## Text passage
[R] Simulation

Wacek Kusnierczyk Waclaw.Marcin.Kusnierczyk at idi.ntnu.no
Thu May 14 08:26:03 CEST 2009


Barry Rowlingson wrote:
> On Wed, May 13, 2009 at 9:56 PM, Wacek Kusnierczyk
> <Waclaw.Marcin.Kusnierczyk at idi.ntnu.no> wrote:
>   
>> Barry Rowlingson wrote:
>>     
>
>   
>>    n = 1000
>>    benchmark(columns=c('test', 'elapsed'), order=NULL,
>>       'for'={ l = list(); for (i in 1:n) l[[i]] = rnorm(i, 0, 1) },
>>       lapply=lapply(1:n, rnorm, 0, 1) )
>>    #     test elapsed
>>    # 1    for   9.855
>>    # 2 lapply   8.923
>>
>>
>>     
>>> Yes, you can probably vectorize this with lapply or something, but I
>>> prefer clarity over concision when dealing with beginners...
>>>       
>> but where's the preferred clarity in the for loop solution?
>>     
>
>  Seriously? You think:
>
>  lapply(1:n, rnorm, 0, 1)
>
> is 'clearer' than:
>
> x=list()
> for(i in 1:n){
>   x[[i]]=rnorm(i,0,1)
> }
>
> for beginners?
>   

seriously, i do;  but it does depend on who those beginners are.  if
they come directly from c and the like, you're probably right.


>  Firstly, using 'lapply' introduces a function (lapply) that doesn't
> have an intuitive name. Also, it takes a function as an argument. The
> concept of having a function as a parameter to another function is
> something that a lot of programming beginners have trouble with -
> unless they were brought up on LISP of course, and few of us are.
>   

well, that's one of the first things you learn on a programming
languages course that is not procedural programming-{centered,biased}. 
no need for prior lisp experience.  if messing with closures in not
involved (as here), no need for advanced discussion is needed.

## Material provided

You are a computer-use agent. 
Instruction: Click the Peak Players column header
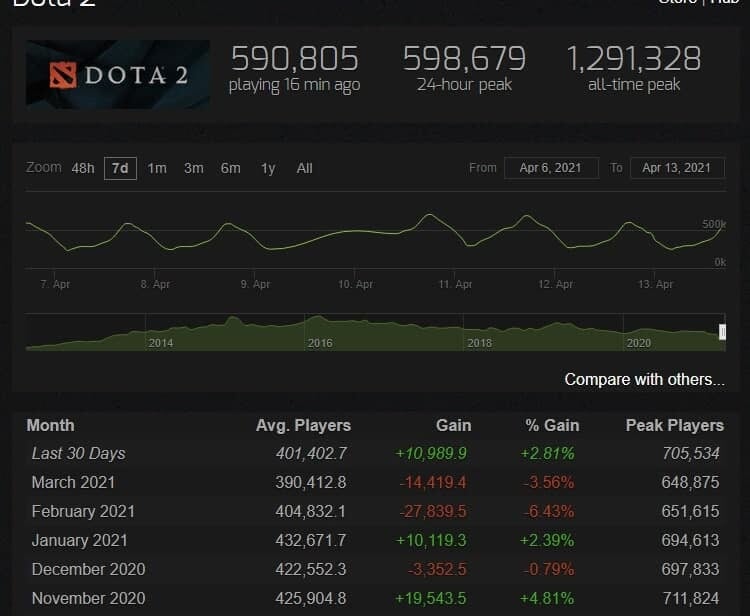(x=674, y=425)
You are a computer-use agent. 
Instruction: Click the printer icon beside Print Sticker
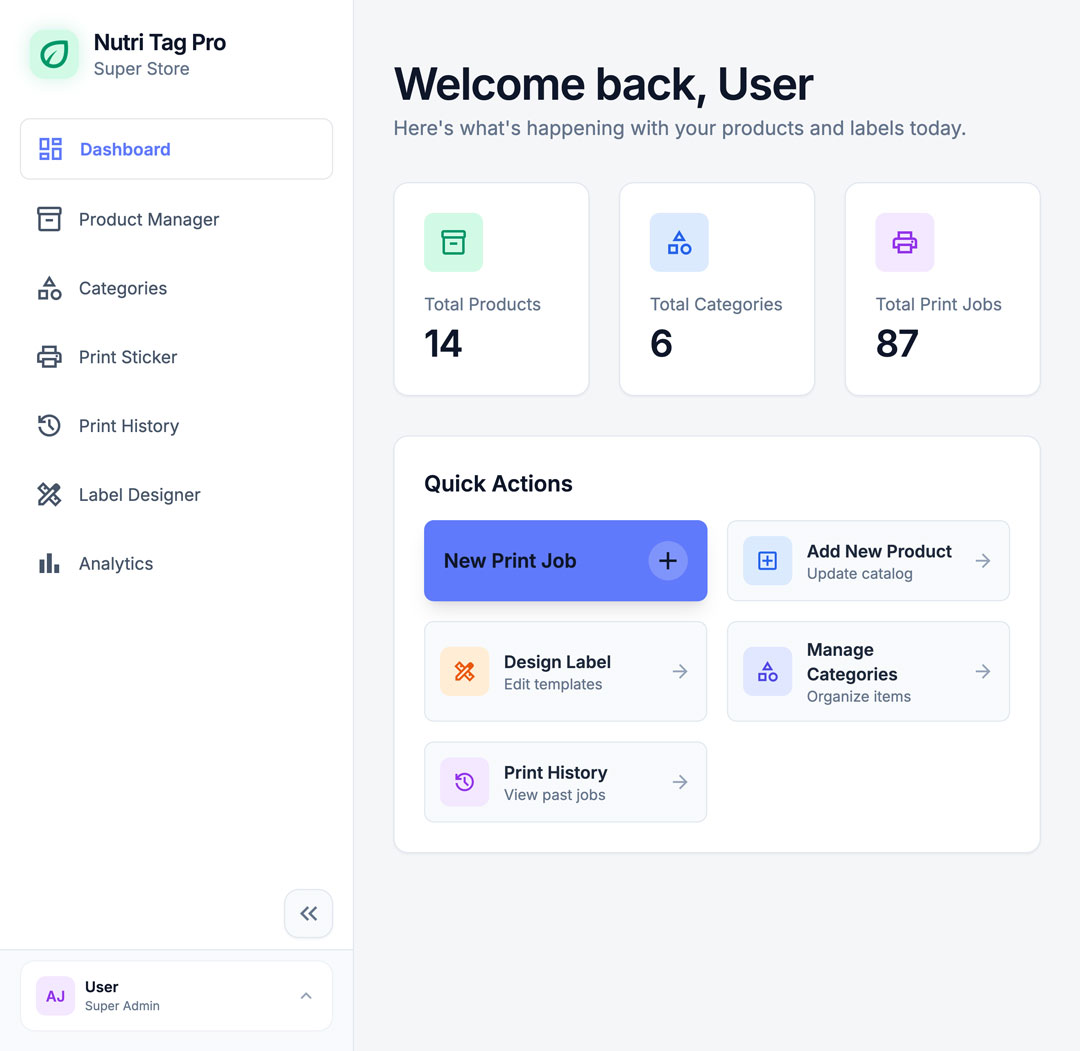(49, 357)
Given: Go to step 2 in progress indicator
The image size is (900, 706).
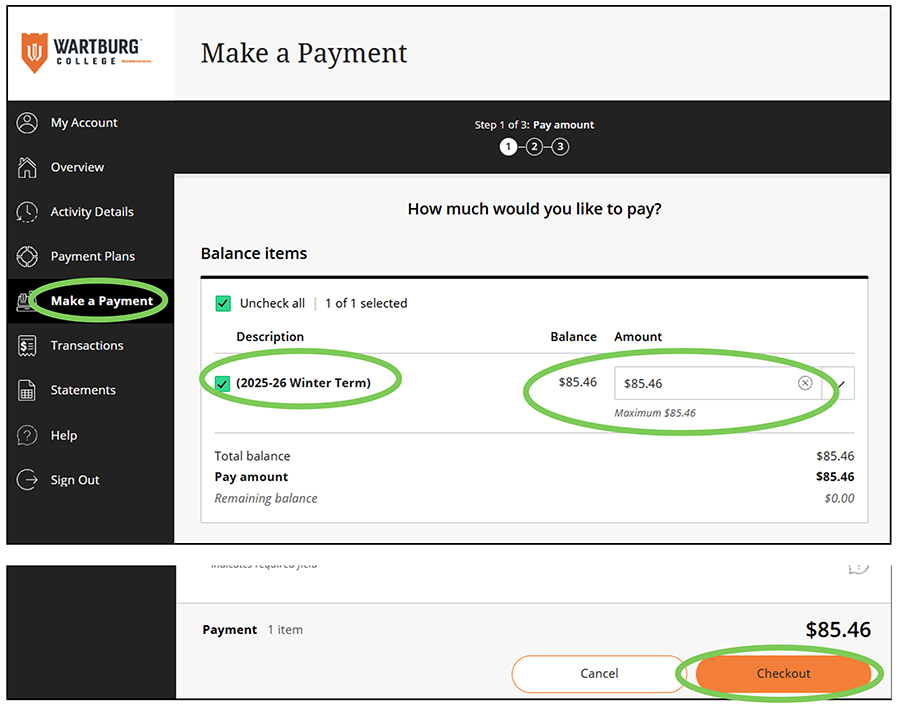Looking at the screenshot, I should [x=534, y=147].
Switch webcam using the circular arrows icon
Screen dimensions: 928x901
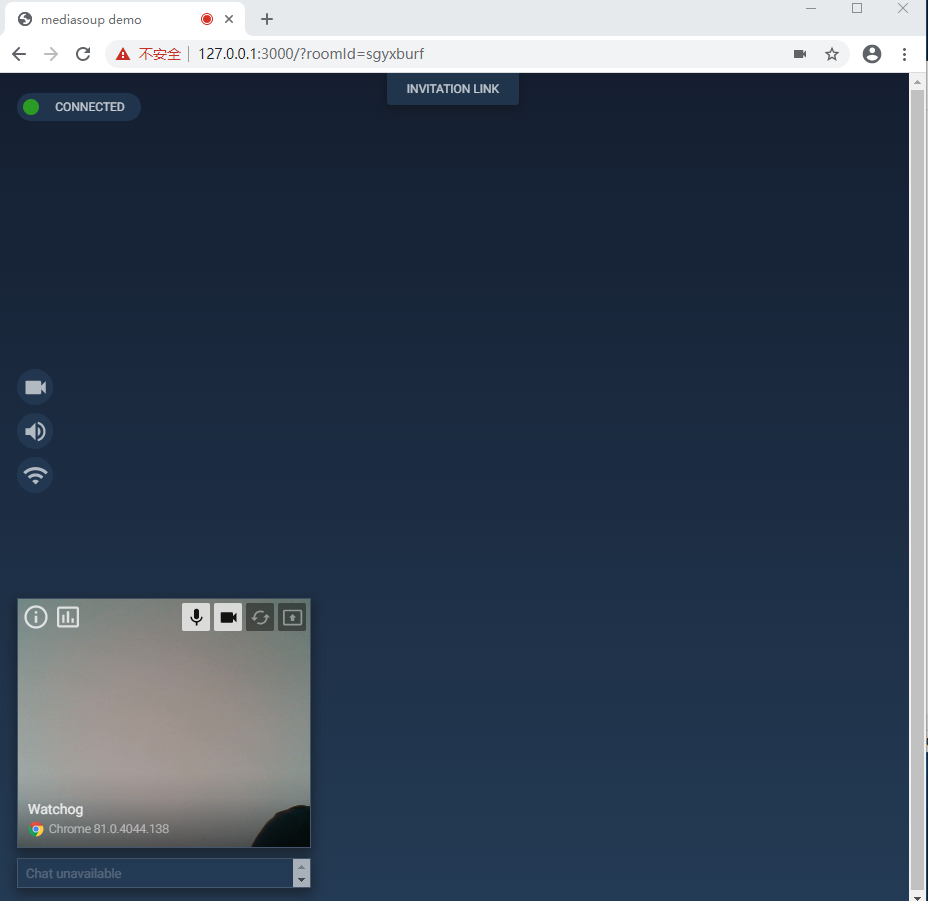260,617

---

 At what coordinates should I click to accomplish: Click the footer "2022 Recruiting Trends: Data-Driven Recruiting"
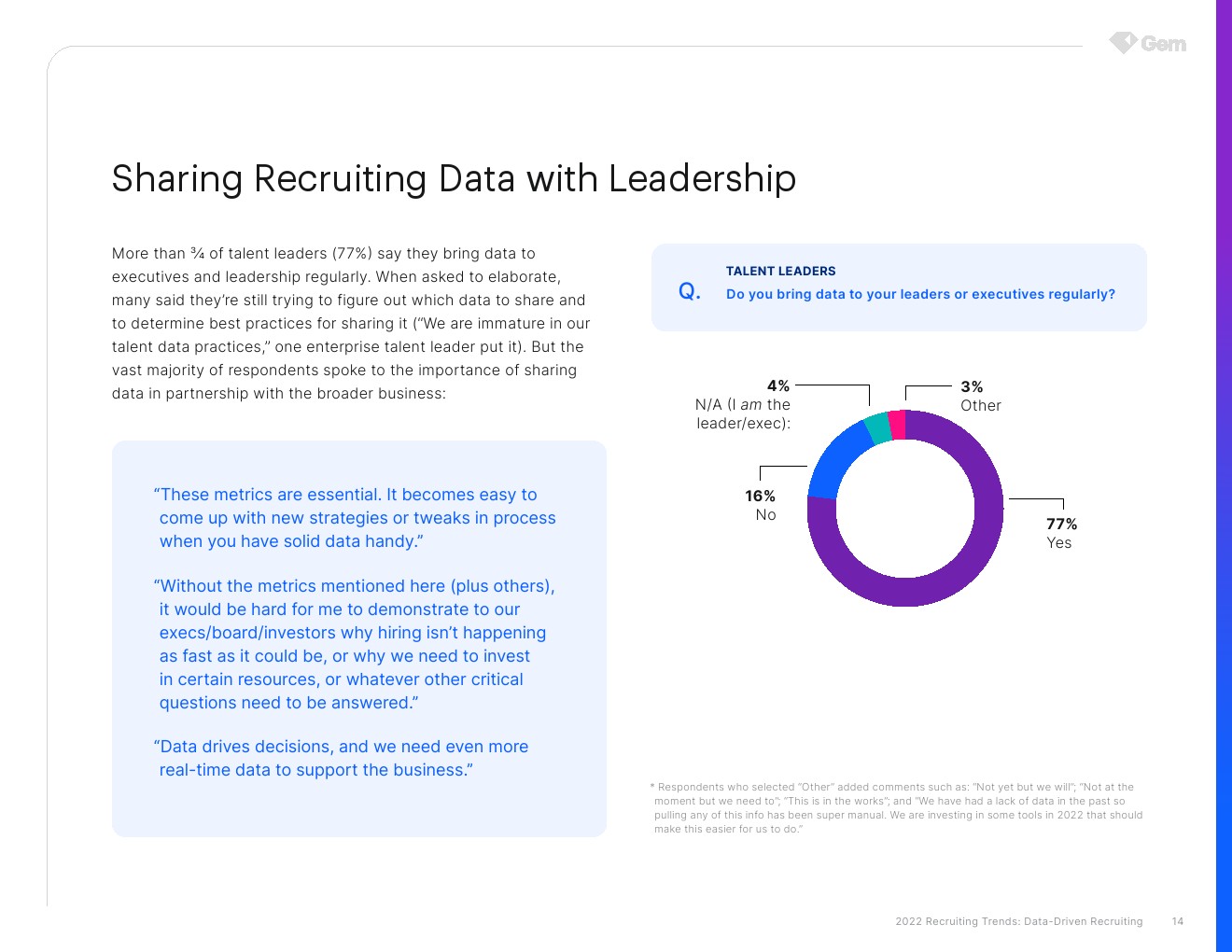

## Task instructions
- a) Repeat the mailing-list thread on lapply versus for loops from the words "seriously, i do;" through "few of us are.", switching every "beginners" to "novices".
- b) Carry on the mailing-list thread on lapply versus for loops from its last line.

## Written answers
- a)
seriously, i do;  but it does depend on who those novices are.  if
they come directly from c and the like, you're probably right.


>  Firstly, using 'lapply' introduces a function (lapply) that doesn't
> have an intuitive name. Also, it takes a function as an argument. The
> concept of having a function as a parameter to another function is
> something that a lot of programming novices have trouble with -
> unless they were brought up on LISP of course, and few of us are.

- b)
also, the for looping may not be as trivial stuff to explain as you
might think.  note, you're talking about r, not c, and the treatment of
iterator variables in for loops in scripting languages differs:

    perl -e '
       $i = 0;
       for $i (1..5) { # iterate with $i
           };
       print "$i\n" '
    # 0

    ruby -e '
       i = 0
       for i in 1..5 # iterate with i
           end
       printf "%d\n", i '
    # 5
      
and you've gotten into explaining lexical scoping etc.


>  I propose that the for-loop example is clearer to a larger population
> than the lapply version. 

which population have you sampled from?  you may not be wrong, but give
some data.


> Plus it's only useful in that form if the
> first parameter is the one you want to lapply over. If you want to
> work over the third parameter, say, you then need:
>
>  lapply(1:n,function(i){rnorm(100,0,i)})
>
>  at which point you've introduced anonymous functions. The jump from:
>
>  x[[i]] = rnorm(i,0,1)
> to
>  x[[i]] = rnorm(100,0,i)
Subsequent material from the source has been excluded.